## Text excerpt:
<<<<

Thank you for sharing the code, and these days I have been trying to test Relahash's performers in another dataset, I found that in the "labels_scaled" part, It will be easy to get a NAN loss,
def forward(self, logits, z, labels):
if self.multiclass:
if not self.one hot:
labels = F.one_hot(labels, logits.size(1))
labels = labels.float()
margin_logits = self.compute_margin_logits(logits, labels)
# label smoothing
log_logits = F.log_softmax(margin_logits, dim=1)
labels_scaled = labels/labels.sum(dim=1, keepdim=True) # that is place
loss = - (labels_scaled * log_logits).sum(dim=1)
loss = loss.mean()
The way I came across this question was during my attempt to identify the main cause of the NAN loss. Throughout this process, I have preserved every output variable, such as log_logits and labels_scaled. Upon closer examination, I discovered that there are some Nan values in the labels_scaled output. I believe this discrepancy may be attributed to an incompatibility between my model and yours.
To elaborate, if I don't consider a large loss to be problematic, I could potentially remove the labels_scaled part without significantly impacting the model's performance. This is the most straightforward solution I can currently think of.
In my efforts to mitigate any negative effects, I have attempted to use the loss_scaled approach by utilizing the apex package from https://github.com/NVIDIA/apex. However, I am uncertain whether my approach is correct or entirely misguided. Therefore, I would greatly appreciate your feedback on the matter or any appropriate solutions you may provide.
Thank you sincerely,
An individual from China with limited proficiency in English. 🙏

>>>>

## Supplied entries:
<<<<

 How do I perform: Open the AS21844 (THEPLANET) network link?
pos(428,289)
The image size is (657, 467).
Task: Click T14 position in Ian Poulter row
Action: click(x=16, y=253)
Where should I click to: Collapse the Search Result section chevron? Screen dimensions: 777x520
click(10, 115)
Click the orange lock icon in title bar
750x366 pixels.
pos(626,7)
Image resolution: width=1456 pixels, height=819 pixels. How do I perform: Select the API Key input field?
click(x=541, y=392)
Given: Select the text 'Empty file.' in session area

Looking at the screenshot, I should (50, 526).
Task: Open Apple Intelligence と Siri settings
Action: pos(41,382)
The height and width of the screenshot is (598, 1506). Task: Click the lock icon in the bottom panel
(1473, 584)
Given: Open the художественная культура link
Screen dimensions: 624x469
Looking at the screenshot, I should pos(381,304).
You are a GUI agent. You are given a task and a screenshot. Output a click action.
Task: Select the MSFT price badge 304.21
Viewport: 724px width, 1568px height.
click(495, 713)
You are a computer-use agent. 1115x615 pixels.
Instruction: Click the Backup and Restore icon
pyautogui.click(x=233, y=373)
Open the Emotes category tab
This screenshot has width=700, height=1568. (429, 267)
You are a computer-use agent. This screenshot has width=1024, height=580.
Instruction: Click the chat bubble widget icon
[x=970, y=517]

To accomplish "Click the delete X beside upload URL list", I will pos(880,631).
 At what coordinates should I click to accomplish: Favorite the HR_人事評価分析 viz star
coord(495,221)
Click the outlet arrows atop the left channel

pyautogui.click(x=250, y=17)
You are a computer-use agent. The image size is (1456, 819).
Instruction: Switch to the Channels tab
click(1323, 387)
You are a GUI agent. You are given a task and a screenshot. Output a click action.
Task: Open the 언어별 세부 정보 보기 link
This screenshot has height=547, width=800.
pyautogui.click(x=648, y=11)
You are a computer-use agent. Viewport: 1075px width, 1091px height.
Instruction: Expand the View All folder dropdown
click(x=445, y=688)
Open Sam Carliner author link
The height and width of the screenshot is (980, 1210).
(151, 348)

>>>>

## Challenges:
1: Retype the forum post about the NaN loss in labels_scaled, starting at "margin_logits = self.compute_margin_logits(logits, labels)" and ending at "loss = loss.mean()".
2: Echo the lines of the listing starting at the line that contains "Where should I" and ending at the line that contains "Action: pos(41,382)".
The forum post and the listing have nothing to do with each other.

## Results for each task:
1:
margin_logits = self.compute_margin_logits(logits, labels)
# label smoothing
log_logits = F.log_softmax(margin_logits, dim=1)
labels_scaled = labels/labels.sum(dim=1, keepdim=True) # that is place
loss = - (labels_scaled * log_logits).sum(dim=1)
loss = loss.mean()

2:
Where should I click to: Collapse the Search Result section chevron? Screen dimensions: 777x520
click(10, 115)
Click the orange lock icon in title bar
750x366 pixels.
pos(626,7)
Image resolution: width=1456 pixels, height=819 pixels. How do I perform: Select the API Key input field?
click(x=541, y=392)
Given: Select the text 'Empty file.' in session area

Looking at the screenshot, I should (50, 526).
Task: Open Apple Intelligence と Siri settings
Action: pos(41,382)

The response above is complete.